執行順序
caffe中transform_param有四個選項:scale,mean,mirror,crop_size
transform_param {
scale: 0.00390625
mean_file_size: "examples/cifar10/mean.binaryproto"
mirror: 1 # 1表示開啓鏡像,0表示關閉,也可用ture和false來表示
crop_size: 227 # 剪裁一個 227*227的圖塊,在訓練階段隨機剪裁,在測試階段從中間裁剪
}
需要知道他們的執行順序來設值,比如先mean再scale和先scale再mean結果就不同了。
閱讀源碼“data_transformer.cpp”可知,執行順序是mean(file)、mean(value)、crop、mirror、scale。如有其它特殊的預處理可在此添加代碼。此外由 const bool do_mirror = param_.mirror() && Rand(2); 可知每次batch是隨機的做mirror(水平翻轉)的。
代碼
// data_transformer.cpp
template<typename Dtype>
void DataTransformer<Dtype>::Transform(Blob<Dtype>* input_blob,
Blob<Dtype>* transformed_blob) {
const int crop_size = param_.crop_size();
const int input_num = input_blob->num();
const int input_channels = input_blob->channels();
const int input_height = input_blob->height();
const int input_width = input_blob->width();
if (transformed_blob->count() == 0) {
// Initialize transformed_blob with the right shape.

> _儲存資料_:
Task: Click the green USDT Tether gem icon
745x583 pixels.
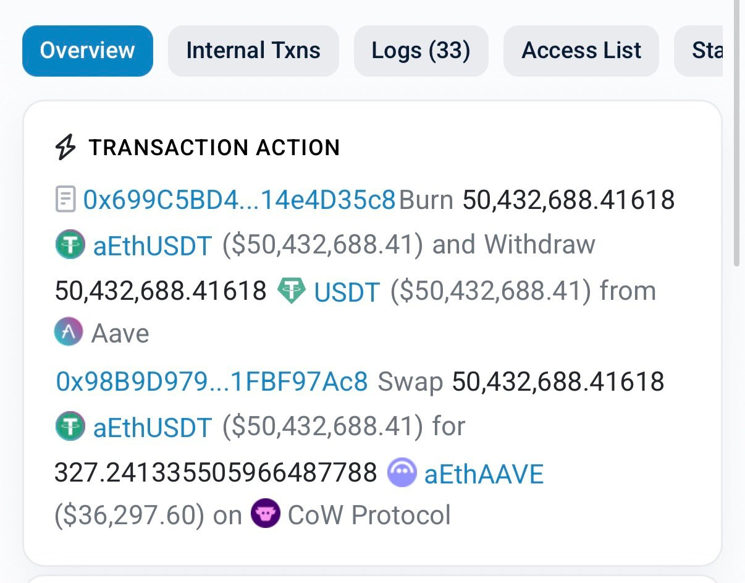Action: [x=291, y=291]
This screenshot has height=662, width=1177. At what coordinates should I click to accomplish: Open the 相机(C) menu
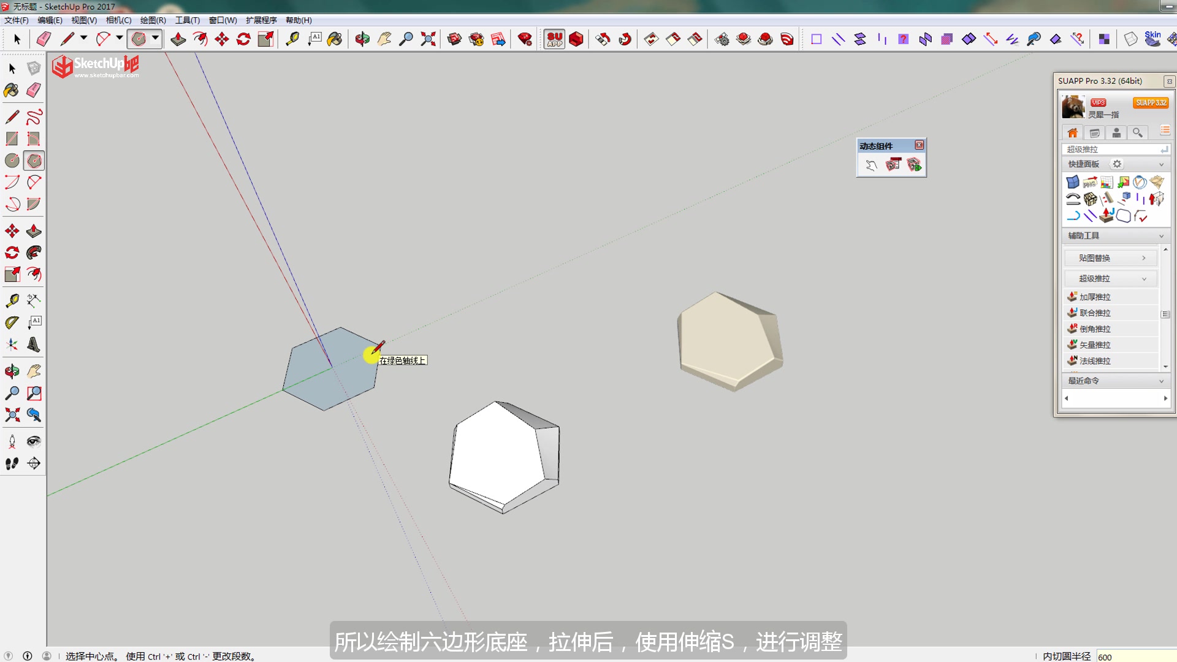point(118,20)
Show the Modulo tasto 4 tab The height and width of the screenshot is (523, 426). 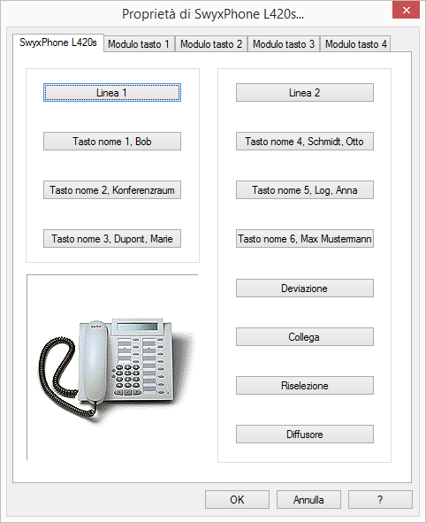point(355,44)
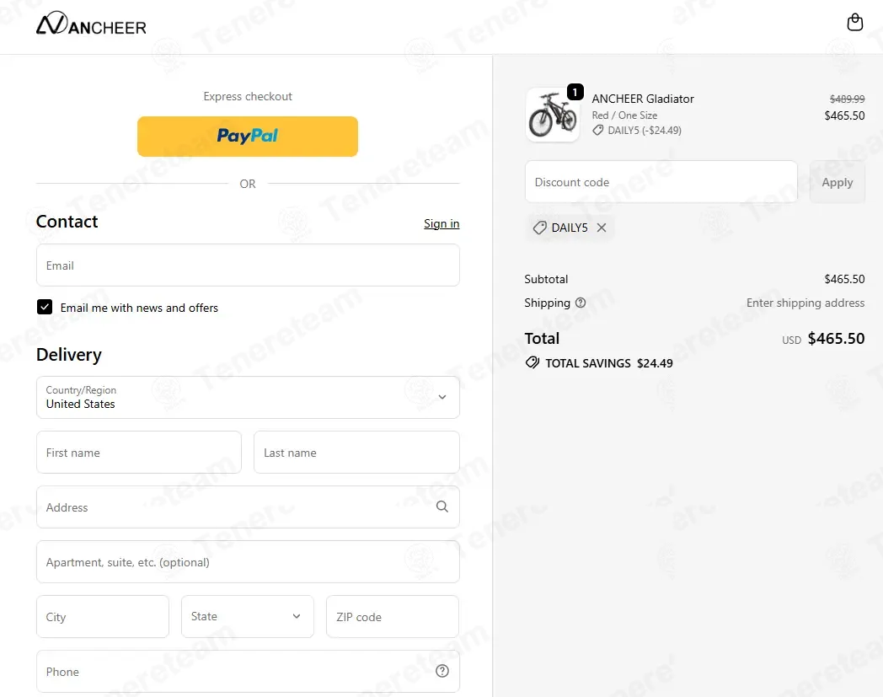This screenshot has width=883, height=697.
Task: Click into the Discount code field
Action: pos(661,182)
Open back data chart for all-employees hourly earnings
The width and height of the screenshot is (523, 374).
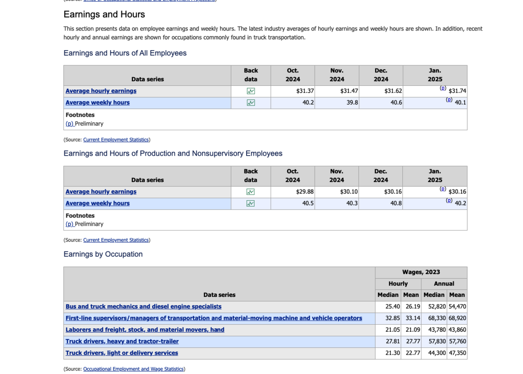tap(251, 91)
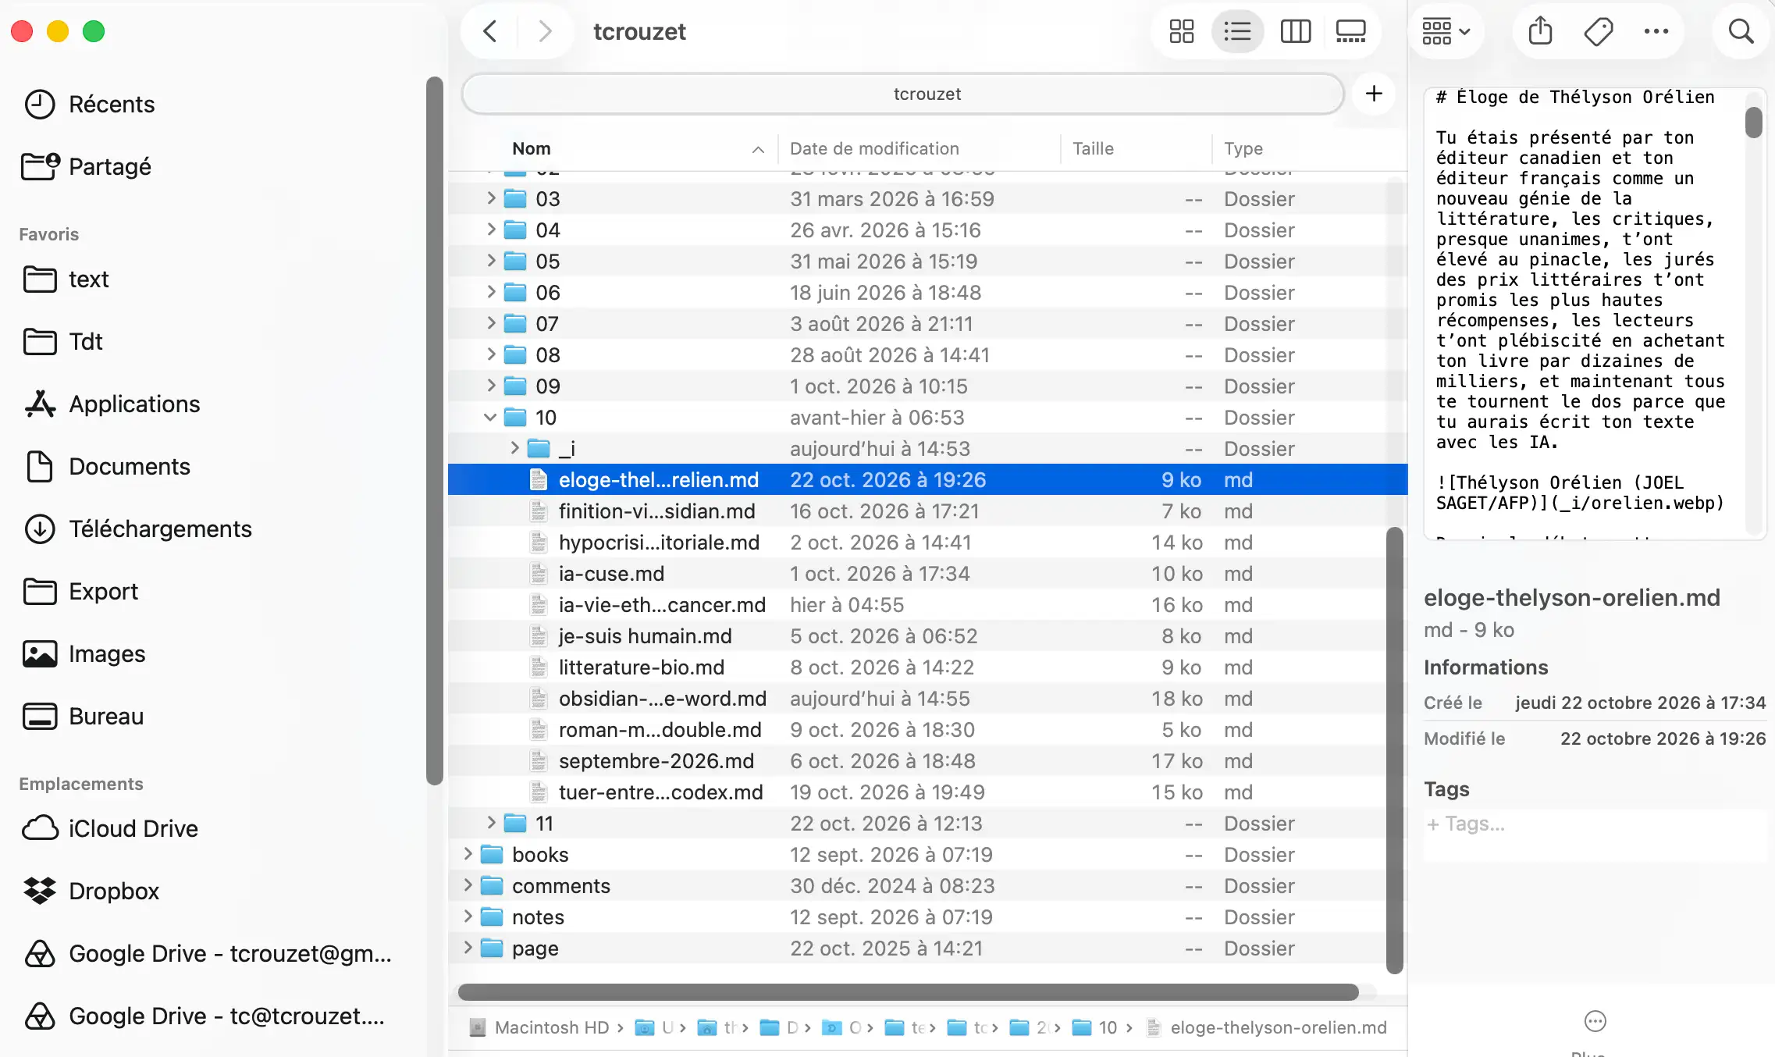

==

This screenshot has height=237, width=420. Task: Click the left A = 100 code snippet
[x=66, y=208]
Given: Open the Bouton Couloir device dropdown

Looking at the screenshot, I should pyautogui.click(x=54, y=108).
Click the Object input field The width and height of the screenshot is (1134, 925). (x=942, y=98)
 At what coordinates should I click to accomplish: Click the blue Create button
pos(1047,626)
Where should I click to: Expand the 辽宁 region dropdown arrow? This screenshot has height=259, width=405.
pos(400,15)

> _任務清單_:
1/ 請一字不改地引用關於 caffe transform_param 的原文摘錄，從「mirror: 1 #」一路到「param_.mirror() && Rand(2); 可知每次batch是隨機的做mirror(水平翻轉)的。」為止。
2/ 請根據關於 caffe transform_param 的原文摘錄回答下列問題：
(a) 在訓練階段，crop_size 以何種方式剪裁圖塊？
(b) 原文說執行順序是閱讀哪一個源碼檔案得知的？
(c) mirror 設為 1 代表什麼？
3/ 請把關於 caffe transform_param 的原文摘錄從最後一行之後接著寫下去。

> _作答結果_:
1/
mirror: 1 # 1表示開啓鏡像,0表示關閉,也可用ture和false來表示
crop_size: 227 # 剪裁一個 227*227的圖塊,在訓練階段隨機剪裁,在測試階段從中間裁剪
}
需要知道他們的執行順序來設值,比如先mean再scale和先scale再mean結果就不同了。
閱讀源碼“data_transformer.cpp”可知,執行順序是mean(file)、mean(value)、crop、mirror、scale。如有其它特殊的預處理可在此添加代碼。此外由 const bool do_mirror = param_.mirror() && Rand(2); 可知每次batch是隨機的做mirror(水平翻轉)的。

2/
(a) 隨機剪裁。
(b) data_transformer.cpp。
(c) 開啓鏡像。

3/
if (crop_size) {
transformed_blob->Reshape(input_num, input_channels,
crop_size, crop_size);
} else {
transformed_blob->Reshape(input_num, input_channels,
input_height, input_width);
}
}
const int num = transformed_blob->num();
const int channels = transformed_blob->channels();
const int height = transformed_blob->height();
const int width = transformed_blob->width();
const int size = transformed_blob->count();
CHECK_LE(input_num, num);
CHECK_EQ(input_channels, channels);
CHECK_GE(input_height, height);
CHECK_GE(input_width, width);
const Dtype scale = param_.scale();
const bool do_mirror = param_.mirror() && Rand(2);
const bool has_mean_file = param_.has_mean_file();
const bool has_mean_values = mean_values_.size() > 0;
int h_off = 0;
int w_off = 0;
if (crop_size) {
CHECK_EQ(crop_size, height);
CHECK_EQ(crop_size, width);
// We only do random crop when we do training.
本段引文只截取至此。